PROVIDED DATA |
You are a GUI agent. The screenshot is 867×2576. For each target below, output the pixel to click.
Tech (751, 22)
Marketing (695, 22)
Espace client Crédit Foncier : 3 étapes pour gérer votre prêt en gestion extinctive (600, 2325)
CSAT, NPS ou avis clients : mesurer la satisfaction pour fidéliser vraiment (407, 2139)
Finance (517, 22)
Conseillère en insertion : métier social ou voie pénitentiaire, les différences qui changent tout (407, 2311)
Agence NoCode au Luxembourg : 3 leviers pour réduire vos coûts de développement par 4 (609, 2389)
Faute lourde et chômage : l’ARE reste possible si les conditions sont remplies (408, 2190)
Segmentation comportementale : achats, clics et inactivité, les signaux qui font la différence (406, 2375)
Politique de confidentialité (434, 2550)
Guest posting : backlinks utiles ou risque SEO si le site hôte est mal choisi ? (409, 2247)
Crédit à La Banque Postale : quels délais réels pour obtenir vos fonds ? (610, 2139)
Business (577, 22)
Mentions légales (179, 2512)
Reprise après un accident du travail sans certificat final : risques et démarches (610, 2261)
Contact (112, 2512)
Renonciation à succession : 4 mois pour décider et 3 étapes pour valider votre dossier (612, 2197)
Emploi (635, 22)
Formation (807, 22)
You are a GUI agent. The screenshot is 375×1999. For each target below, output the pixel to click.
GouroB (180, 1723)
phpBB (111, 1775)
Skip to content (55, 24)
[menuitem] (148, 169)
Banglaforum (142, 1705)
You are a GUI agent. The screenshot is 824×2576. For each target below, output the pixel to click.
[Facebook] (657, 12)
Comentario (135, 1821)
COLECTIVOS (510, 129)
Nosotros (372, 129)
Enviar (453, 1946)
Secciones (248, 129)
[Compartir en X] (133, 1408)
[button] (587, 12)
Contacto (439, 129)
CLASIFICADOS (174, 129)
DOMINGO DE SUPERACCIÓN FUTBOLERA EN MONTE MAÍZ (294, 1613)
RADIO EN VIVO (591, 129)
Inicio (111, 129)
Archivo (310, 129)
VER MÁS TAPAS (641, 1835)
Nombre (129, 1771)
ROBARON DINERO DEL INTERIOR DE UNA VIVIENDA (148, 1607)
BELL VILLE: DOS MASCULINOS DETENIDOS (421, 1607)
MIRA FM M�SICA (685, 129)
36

WHAT YOU NEED TO DO |
Only these lines should appear in the reply: the one containing "[Compartir en X] (133, 1408)", the last line of the data, and all lines between them, each copied exactly.

RESPONSE TO THE TASK |
[Compartir en X] (133, 1408)
[button] (587, 12)
Contacto (439, 129)
CLASIFICADOS (174, 129)
DOMINGO DE SUPERACCIÓN FUTBOLERA EN MONTE MAÍZ (294, 1613)
RADIO EN VIVO (591, 129)
Inicio (111, 129)
Archivo (310, 129)
VER MÁS TAPAS (641, 1835)
Nombre (129, 1771)
ROBARON DINERO DEL INTERIOR DE UNA VIVIENDA (148, 1607)
BELL VILLE: DOS MASCULINOS DETENIDOS (421, 1607)
MIRA FM M�SICA (685, 129)
36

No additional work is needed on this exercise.